Die Herausforderung bei der Umgestaltung der CattleSense Anwendung bestand in der größeren Anzahl der Eingabeelemente. Waren es vorher acht Kategorie-Buttons mit jeweils einem Untermenü, stehen den Anwendenden nun 25 Buttons für Verhaltensweisen und Notizen zur Verfügung. Jeder Button löst ein individuelles Klick-Event aus, welches von jeweils einem eigenen Event-Handler in Software verarbeitet wird. Dabei bestehen zwischen den Event-Handlern Gemeinsamkeiten wie das Senden von Nachrichten und das Zurücksetzen von Farbhervorhebungen anderer Buttons, aber auch Unterschiede wie die gesendeten Nachrichteninhalte und die Beziehungen zu anderen Buttons. Durch die Restrukturierung der Event-Handler und Ausgliederung von Gemeinsamkeiten in parametrierbare Funktionen blieb die Programmlogik bei vergleichbaren Blockumfang beherrschbar und die Lesbarkeit wurde gesteigert. Bei der Entwicklung von Software ist stets zu beachten, dass man nicht zwingend die letzte Person sein wird, die Veränderungen an dem Code vornimmt. Sollte sich nach Jahren ein Programmierfehler bemerkbar machen, hilft die Einhaltung von Regeln für einen guten Programmierstil, den Fehler schnell zu lokalisieren und zu korrigieren.

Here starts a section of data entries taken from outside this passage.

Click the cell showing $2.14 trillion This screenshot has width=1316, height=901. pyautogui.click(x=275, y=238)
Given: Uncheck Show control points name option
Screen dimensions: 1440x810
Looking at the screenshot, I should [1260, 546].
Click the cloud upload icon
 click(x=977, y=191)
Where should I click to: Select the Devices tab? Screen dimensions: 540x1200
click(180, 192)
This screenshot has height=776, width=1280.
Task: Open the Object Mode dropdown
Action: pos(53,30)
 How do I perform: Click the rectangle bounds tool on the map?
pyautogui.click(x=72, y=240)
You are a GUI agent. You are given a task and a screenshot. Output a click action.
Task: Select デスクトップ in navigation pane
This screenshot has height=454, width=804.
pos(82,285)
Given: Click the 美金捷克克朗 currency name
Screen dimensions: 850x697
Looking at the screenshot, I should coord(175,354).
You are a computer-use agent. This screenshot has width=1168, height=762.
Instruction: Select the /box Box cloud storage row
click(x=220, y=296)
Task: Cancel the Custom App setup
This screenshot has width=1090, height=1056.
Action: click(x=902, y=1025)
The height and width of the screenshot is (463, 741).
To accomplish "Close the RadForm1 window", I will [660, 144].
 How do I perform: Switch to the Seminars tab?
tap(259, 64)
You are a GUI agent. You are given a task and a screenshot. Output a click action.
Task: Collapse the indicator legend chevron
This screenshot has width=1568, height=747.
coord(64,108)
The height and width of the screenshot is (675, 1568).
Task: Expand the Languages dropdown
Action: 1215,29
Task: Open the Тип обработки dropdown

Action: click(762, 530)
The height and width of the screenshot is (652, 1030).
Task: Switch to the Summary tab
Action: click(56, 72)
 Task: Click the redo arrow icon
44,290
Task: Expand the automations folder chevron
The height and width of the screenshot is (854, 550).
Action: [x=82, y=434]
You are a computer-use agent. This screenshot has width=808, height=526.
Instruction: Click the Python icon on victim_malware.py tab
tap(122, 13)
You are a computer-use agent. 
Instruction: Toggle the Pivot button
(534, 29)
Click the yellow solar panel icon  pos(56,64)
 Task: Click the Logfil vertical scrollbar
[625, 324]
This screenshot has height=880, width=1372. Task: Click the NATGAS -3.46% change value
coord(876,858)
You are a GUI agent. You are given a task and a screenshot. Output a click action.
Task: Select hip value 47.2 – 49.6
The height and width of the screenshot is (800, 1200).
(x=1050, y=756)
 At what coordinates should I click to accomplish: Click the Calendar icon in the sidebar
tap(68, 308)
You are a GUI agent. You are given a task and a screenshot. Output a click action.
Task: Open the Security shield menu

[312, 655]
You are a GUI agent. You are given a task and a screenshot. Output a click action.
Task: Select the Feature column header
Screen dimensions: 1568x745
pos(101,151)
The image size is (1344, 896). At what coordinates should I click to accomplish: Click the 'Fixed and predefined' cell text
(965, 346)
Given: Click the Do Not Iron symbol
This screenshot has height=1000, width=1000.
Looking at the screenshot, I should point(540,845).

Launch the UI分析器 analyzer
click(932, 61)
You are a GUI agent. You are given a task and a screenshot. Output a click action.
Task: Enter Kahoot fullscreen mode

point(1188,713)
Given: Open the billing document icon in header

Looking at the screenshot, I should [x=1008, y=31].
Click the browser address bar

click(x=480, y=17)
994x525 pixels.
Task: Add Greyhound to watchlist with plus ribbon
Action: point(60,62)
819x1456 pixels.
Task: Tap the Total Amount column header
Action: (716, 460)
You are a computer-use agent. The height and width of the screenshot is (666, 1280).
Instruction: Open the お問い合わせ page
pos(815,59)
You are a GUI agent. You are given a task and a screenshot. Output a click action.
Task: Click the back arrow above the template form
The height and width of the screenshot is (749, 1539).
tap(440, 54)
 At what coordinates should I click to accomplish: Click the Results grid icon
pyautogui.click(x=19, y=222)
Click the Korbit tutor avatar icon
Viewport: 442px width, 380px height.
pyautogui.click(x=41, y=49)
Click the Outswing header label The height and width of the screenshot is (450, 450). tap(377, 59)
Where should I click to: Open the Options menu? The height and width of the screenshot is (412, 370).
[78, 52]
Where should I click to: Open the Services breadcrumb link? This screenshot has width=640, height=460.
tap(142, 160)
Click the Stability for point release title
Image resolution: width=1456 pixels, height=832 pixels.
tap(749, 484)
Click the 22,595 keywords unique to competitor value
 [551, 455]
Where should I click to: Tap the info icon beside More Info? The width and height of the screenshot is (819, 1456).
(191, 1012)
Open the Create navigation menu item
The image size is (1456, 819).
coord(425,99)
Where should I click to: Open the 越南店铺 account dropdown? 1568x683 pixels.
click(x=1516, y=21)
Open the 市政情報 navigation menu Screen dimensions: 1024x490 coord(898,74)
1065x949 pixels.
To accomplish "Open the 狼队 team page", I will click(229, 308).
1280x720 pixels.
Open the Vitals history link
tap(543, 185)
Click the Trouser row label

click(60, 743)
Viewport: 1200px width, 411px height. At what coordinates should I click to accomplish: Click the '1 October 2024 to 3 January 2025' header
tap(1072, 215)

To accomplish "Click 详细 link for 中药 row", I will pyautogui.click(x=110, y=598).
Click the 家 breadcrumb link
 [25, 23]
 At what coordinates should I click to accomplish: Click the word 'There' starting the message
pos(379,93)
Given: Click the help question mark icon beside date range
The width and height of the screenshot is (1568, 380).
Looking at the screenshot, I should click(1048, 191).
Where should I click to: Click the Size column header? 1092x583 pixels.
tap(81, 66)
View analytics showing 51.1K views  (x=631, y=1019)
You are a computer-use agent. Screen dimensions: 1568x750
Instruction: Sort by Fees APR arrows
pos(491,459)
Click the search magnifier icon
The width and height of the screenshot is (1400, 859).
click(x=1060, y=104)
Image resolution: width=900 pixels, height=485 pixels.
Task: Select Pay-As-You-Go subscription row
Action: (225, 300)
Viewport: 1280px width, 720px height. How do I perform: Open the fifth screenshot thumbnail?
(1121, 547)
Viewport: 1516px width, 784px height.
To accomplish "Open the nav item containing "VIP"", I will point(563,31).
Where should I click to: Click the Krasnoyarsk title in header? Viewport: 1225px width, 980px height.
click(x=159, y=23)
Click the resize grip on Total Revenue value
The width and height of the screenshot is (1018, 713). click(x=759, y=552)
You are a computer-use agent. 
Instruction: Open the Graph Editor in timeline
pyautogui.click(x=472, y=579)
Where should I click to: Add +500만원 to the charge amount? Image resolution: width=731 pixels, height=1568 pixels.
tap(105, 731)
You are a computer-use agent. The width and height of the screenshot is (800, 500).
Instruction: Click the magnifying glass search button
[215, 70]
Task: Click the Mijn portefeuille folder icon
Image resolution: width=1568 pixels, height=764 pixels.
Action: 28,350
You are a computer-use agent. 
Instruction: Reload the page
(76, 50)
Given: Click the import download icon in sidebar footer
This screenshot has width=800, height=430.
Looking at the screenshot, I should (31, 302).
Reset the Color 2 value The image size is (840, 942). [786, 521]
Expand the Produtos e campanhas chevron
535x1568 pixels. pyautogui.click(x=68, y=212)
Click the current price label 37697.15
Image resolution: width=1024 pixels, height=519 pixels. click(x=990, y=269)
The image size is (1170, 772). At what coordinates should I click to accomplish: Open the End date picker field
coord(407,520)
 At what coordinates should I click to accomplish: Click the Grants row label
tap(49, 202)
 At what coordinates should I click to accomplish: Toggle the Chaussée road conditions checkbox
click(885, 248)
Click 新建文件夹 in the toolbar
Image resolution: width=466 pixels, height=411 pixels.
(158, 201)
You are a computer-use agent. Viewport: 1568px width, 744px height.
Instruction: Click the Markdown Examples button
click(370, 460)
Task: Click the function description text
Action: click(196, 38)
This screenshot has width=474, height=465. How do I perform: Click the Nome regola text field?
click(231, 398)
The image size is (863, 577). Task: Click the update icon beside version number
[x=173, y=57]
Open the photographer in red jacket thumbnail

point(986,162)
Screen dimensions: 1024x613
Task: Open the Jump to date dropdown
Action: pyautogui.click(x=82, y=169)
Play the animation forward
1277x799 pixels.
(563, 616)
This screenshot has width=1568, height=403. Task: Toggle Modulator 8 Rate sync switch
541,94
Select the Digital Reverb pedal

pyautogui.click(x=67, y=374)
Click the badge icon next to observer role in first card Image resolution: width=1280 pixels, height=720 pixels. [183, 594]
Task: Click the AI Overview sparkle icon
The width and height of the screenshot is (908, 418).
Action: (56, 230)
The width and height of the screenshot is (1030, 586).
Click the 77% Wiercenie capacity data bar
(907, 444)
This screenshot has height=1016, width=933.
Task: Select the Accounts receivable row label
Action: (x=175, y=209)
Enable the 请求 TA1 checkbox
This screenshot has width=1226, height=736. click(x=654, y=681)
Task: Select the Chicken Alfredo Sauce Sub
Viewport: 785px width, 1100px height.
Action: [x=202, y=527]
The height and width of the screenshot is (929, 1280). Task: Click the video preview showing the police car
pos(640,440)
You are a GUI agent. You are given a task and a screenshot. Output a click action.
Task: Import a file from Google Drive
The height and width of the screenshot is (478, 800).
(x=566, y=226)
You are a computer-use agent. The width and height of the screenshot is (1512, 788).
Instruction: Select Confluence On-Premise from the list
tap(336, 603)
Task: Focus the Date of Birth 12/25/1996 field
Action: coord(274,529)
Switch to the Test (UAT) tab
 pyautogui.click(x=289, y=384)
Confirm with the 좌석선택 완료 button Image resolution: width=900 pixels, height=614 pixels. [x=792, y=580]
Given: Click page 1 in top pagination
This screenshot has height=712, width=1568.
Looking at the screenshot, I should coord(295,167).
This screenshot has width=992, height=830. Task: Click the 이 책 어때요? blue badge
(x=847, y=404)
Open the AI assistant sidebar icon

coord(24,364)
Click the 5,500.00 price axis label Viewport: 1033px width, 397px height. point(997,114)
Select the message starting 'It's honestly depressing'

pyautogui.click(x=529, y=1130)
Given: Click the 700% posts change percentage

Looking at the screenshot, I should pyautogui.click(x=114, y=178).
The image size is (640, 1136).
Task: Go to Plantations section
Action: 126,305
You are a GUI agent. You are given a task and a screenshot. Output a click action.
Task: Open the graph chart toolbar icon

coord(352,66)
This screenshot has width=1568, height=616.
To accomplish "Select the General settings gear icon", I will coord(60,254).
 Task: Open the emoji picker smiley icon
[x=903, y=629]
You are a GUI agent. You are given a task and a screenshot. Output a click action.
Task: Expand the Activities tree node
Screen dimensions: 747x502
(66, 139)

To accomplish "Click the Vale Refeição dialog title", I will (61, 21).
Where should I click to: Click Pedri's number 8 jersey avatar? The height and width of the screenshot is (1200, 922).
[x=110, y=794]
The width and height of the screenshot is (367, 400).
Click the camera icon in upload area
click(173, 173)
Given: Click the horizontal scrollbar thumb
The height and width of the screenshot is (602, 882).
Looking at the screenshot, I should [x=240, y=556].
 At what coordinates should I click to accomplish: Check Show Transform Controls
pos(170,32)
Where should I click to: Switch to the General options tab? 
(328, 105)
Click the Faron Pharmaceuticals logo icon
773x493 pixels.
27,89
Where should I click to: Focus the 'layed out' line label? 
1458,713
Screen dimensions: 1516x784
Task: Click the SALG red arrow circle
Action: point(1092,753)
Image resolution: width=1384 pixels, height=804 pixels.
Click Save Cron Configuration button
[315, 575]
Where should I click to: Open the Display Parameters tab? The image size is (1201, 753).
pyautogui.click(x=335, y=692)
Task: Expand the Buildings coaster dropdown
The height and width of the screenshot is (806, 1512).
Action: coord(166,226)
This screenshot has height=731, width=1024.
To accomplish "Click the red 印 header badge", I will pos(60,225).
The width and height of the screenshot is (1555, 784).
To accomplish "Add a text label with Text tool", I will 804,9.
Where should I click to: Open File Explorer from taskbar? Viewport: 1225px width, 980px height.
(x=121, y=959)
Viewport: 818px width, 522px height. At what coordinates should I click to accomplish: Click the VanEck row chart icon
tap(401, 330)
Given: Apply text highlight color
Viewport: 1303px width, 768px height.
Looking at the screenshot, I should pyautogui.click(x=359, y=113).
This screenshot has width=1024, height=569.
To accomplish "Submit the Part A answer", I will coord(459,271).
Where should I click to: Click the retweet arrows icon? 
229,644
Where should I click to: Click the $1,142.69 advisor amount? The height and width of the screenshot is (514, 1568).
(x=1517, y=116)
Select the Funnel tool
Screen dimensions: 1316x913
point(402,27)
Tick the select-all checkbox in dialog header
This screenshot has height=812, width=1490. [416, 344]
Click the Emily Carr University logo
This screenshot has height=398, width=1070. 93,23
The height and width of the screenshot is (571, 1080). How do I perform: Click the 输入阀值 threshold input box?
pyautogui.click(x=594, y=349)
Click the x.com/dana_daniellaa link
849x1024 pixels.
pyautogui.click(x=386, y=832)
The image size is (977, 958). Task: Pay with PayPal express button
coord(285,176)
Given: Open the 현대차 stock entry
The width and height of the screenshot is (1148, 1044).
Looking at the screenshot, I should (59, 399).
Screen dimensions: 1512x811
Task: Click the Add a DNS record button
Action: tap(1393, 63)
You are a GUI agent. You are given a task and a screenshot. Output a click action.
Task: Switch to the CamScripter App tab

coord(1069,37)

Die Spezifikation der neuen Oberfläche entstand aus der Zusammenarbeit der Universität Bonn, dem Thünen-Institut und dem Lehr- und Versuchsgut Köllitsch. An der Professur Schaltkreis- und Systementwurf der TU Chemnitz erfolgte wie schon zuvor die Umsetzung. Im nächsten Schritt soll CattleSense mit der neu gestalteten App in Köllitsch getestet werden.